- _Exercise task_
Reproduce verbatim the records from the line with "Task: Toggle Fiyatları" up to and including the line with "This screenshot has height=450, width=536.". Omit the pictures from your output.

- _Given records_

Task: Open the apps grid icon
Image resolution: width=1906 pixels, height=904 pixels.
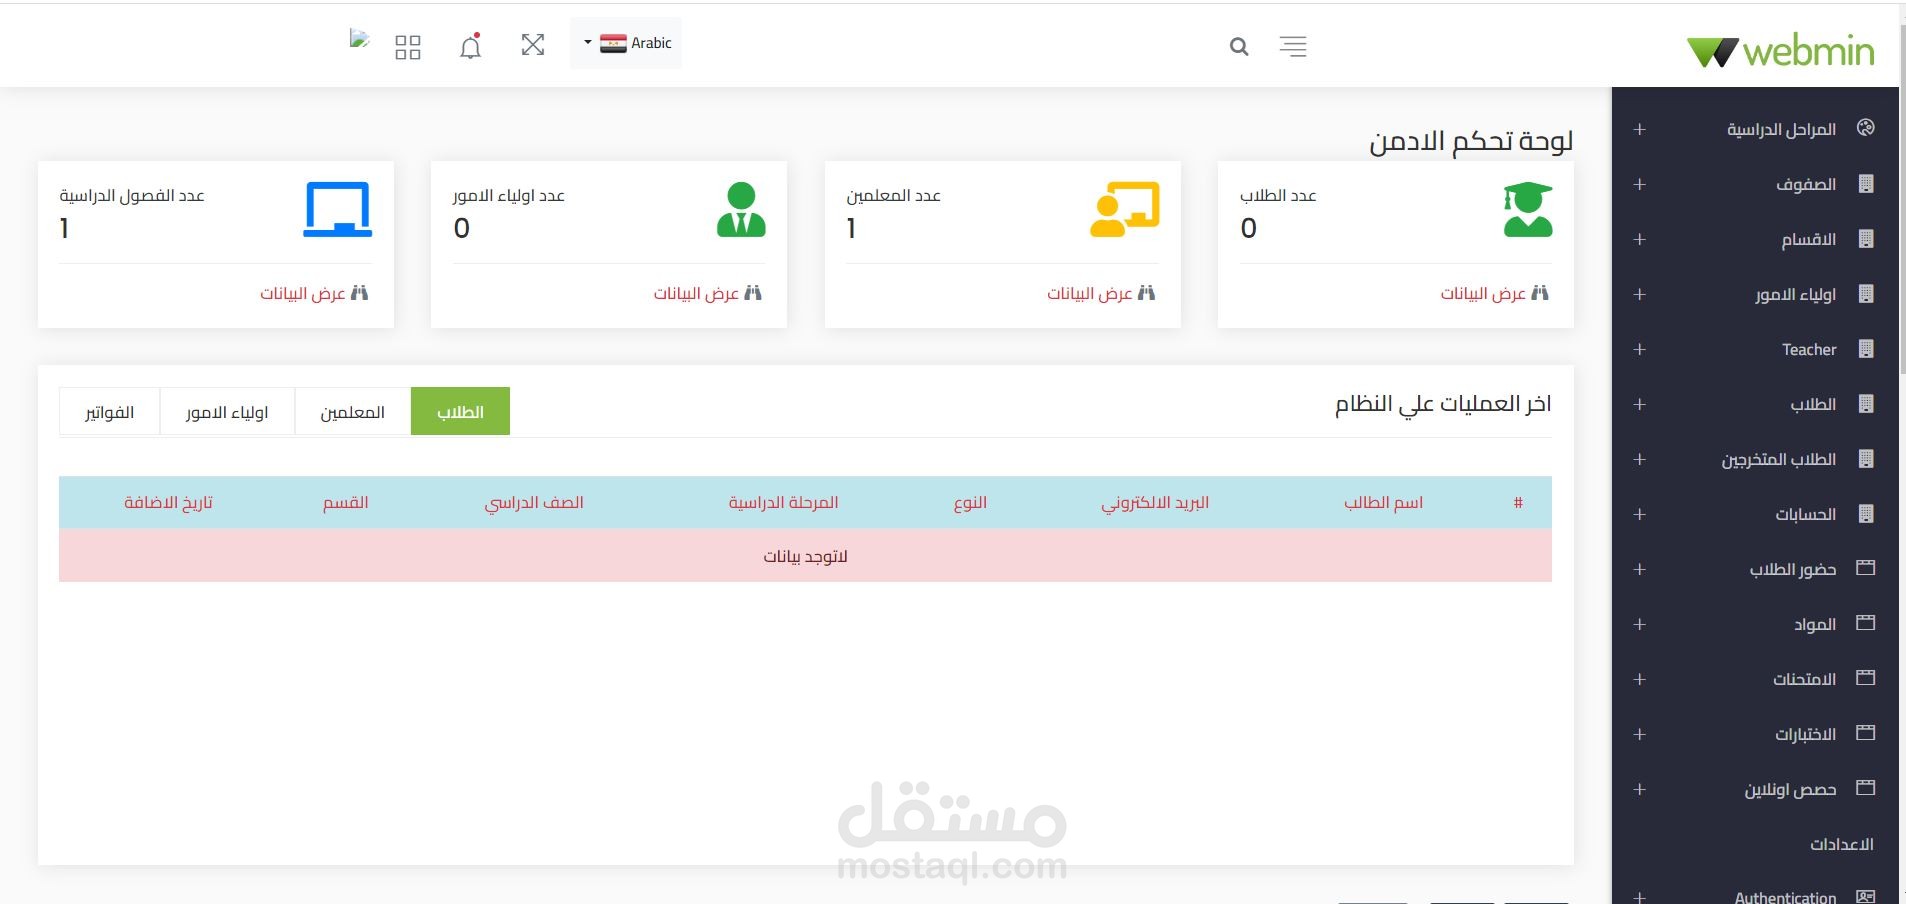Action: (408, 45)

* * *

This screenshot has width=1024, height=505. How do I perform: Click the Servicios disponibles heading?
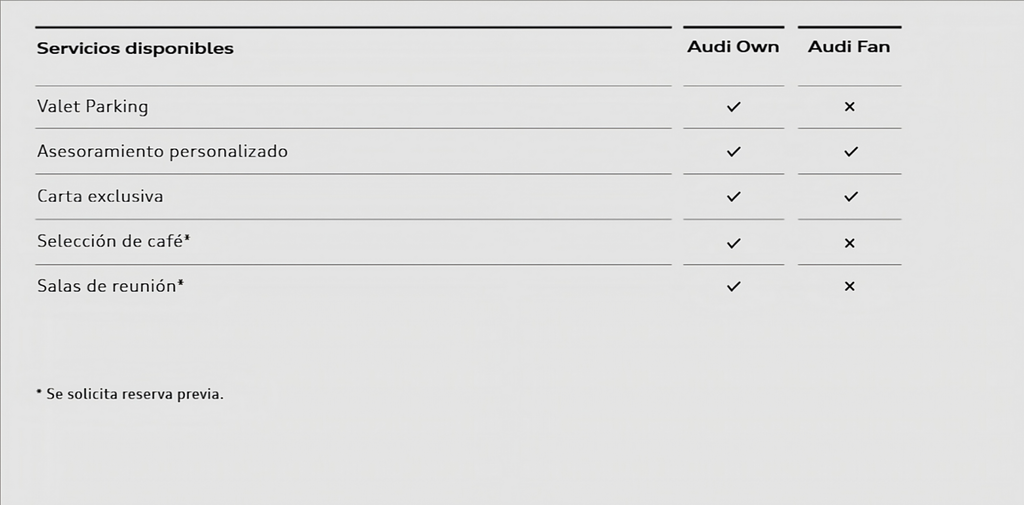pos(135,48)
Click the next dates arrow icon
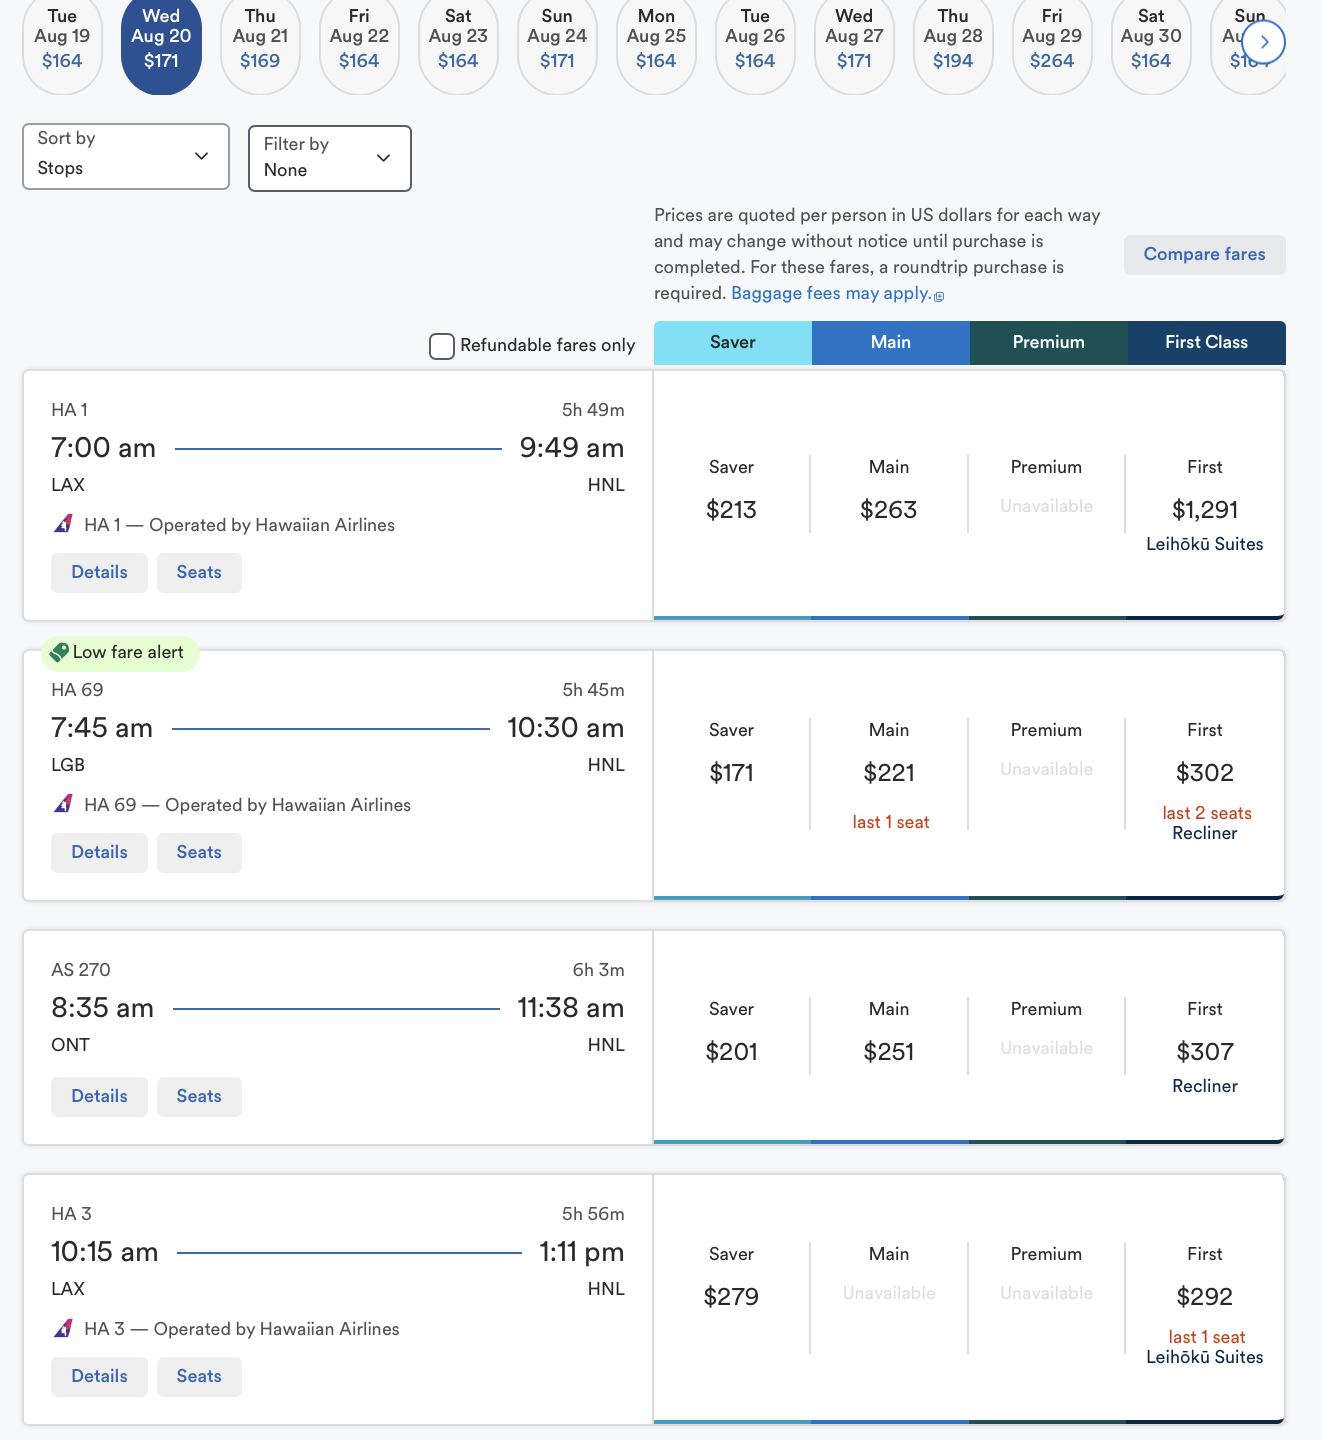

...

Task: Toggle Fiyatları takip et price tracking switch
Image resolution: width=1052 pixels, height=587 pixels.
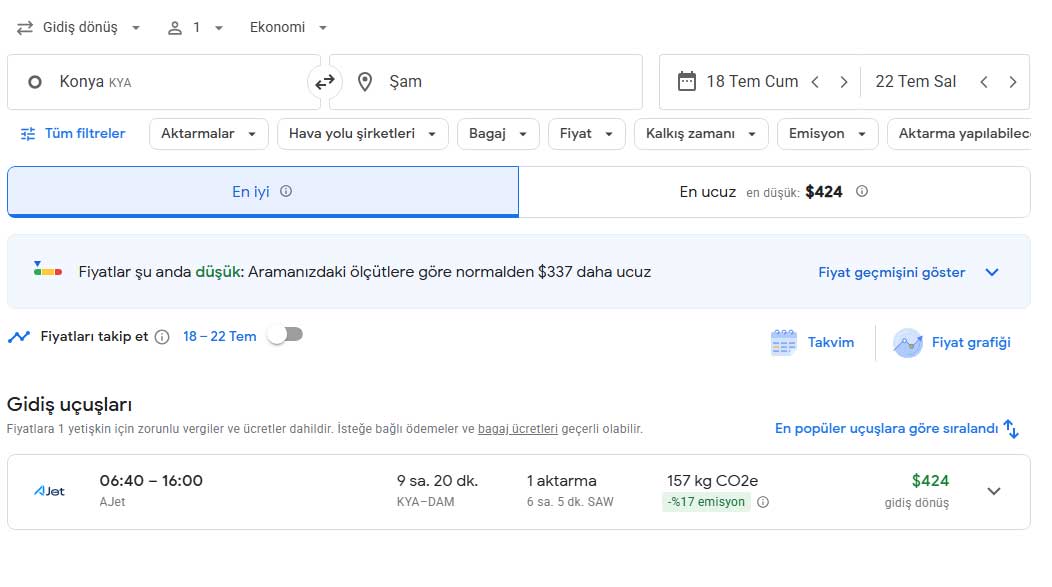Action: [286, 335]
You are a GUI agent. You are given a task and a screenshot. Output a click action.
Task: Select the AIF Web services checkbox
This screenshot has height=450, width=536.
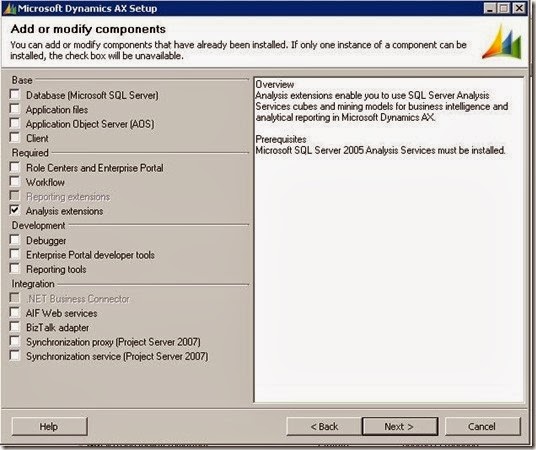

- _Written answer_
Task: Toggle Fiyatları takip et price tracking switch
Image resolution: width=1052 pixels, height=587 pixels.
Action: [286, 335]
You are a GUI agent. You are given a task and a screenshot. Output a click action.
Task: Select the AIF Web services checkbox
This screenshot has height=450, width=536.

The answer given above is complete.